■ **TASK**: Without including any picture, write out the entries exactly as they stand.

■ **TASK INPUT**:
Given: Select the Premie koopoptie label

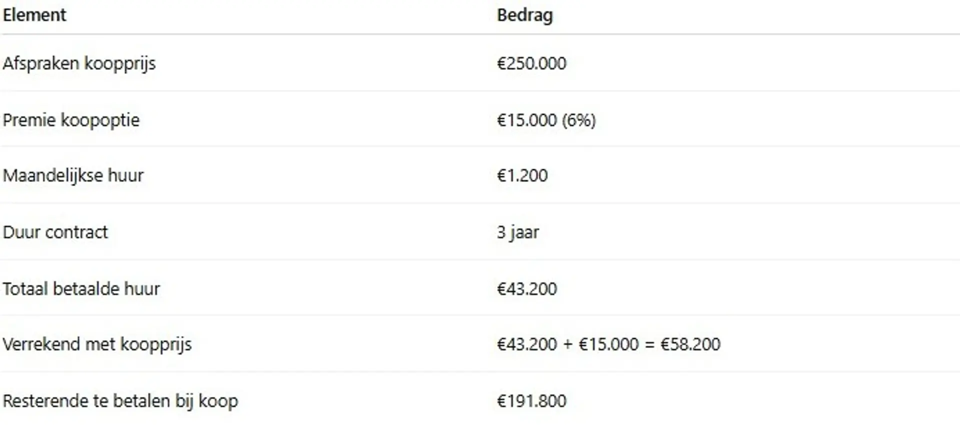Looking at the screenshot, I should coord(71,120).
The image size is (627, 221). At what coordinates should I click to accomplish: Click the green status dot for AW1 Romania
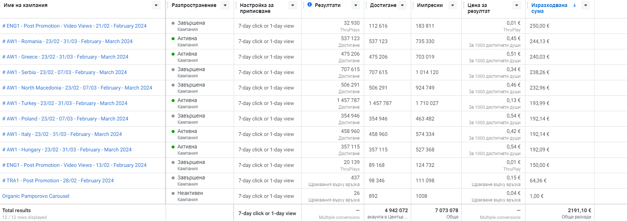[173, 39]
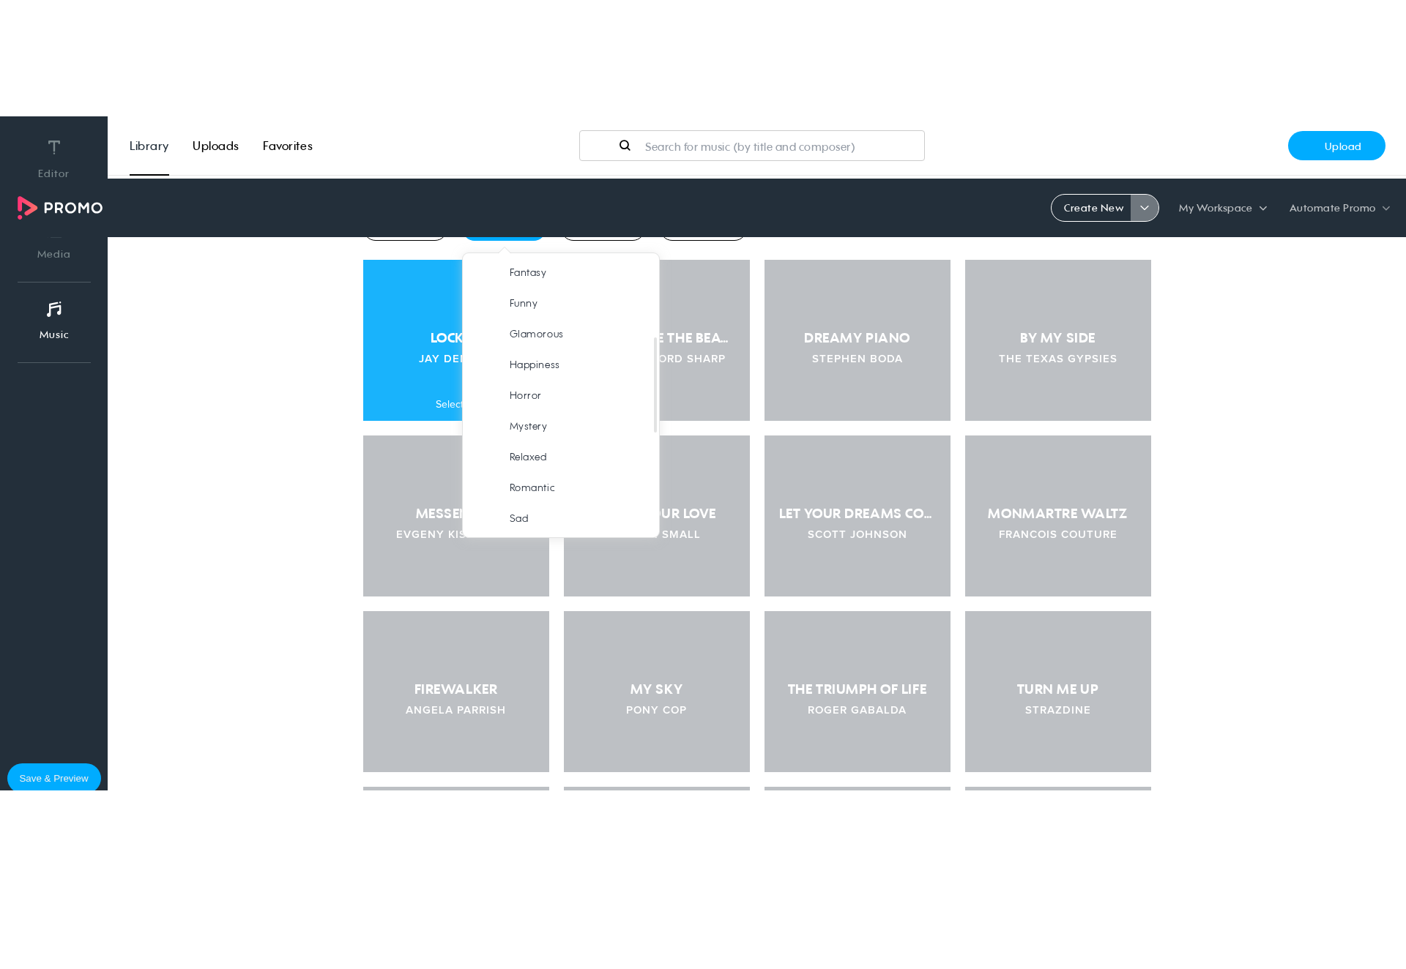
Task: Focus the music search field
Action: 751,146
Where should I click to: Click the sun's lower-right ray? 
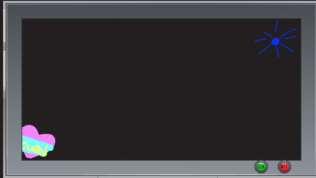coord(287,48)
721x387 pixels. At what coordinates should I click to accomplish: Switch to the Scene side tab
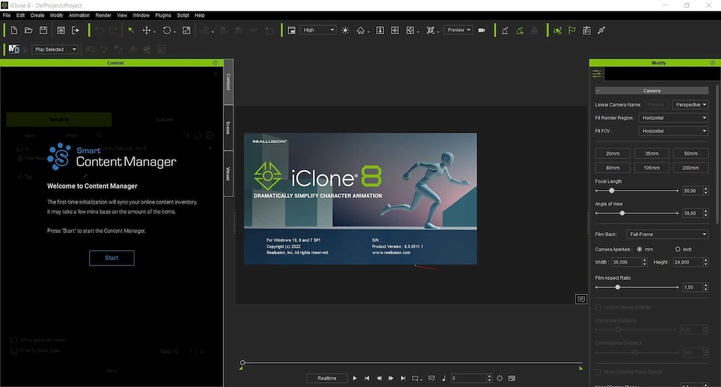click(228, 128)
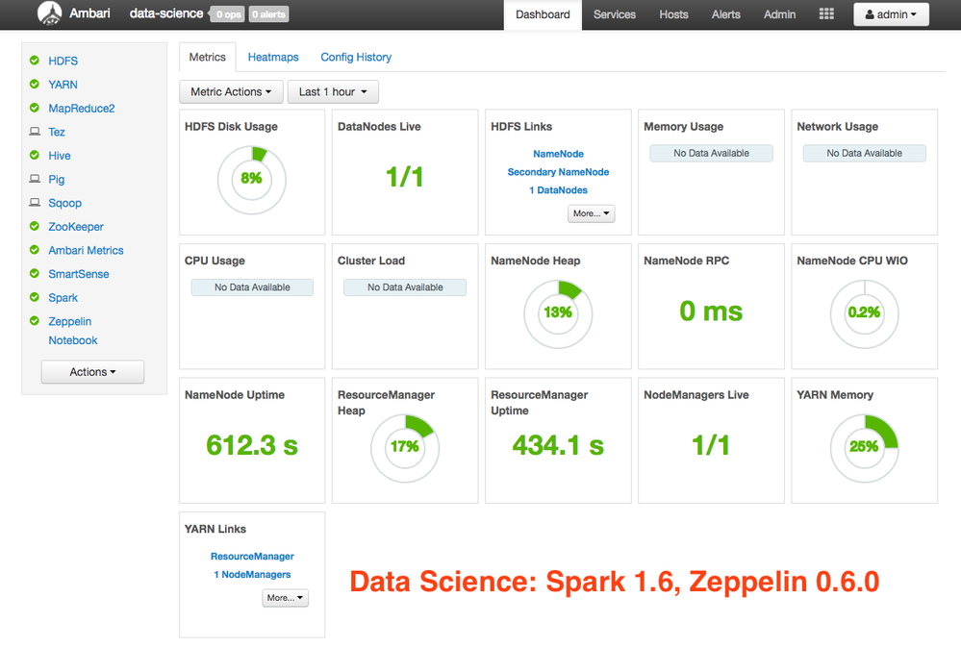Click the Tez service icon in sidebar
This screenshot has height=672, width=961.
point(37,132)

■ **PROBLEM SOLUTION**:
Given: Select the Premie koopoptie label

Looking at the screenshot, I should coord(71,120).
The image size is (627, 221). At what coordinates should I click to accomplish: Click the green status dot for AW1 Romania
[173, 39]
Task: Focus the music search field
Action: 751,146
Where should I click to: Click the sun's lower-right ray? 
coord(287,48)
721x387 pixels. At what coordinates should I click to accomplish: Switch to the Scene side tab
click(228, 128)
Click the Tez service icon in sidebar
This screenshot has height=672, width=961.
point(37,132)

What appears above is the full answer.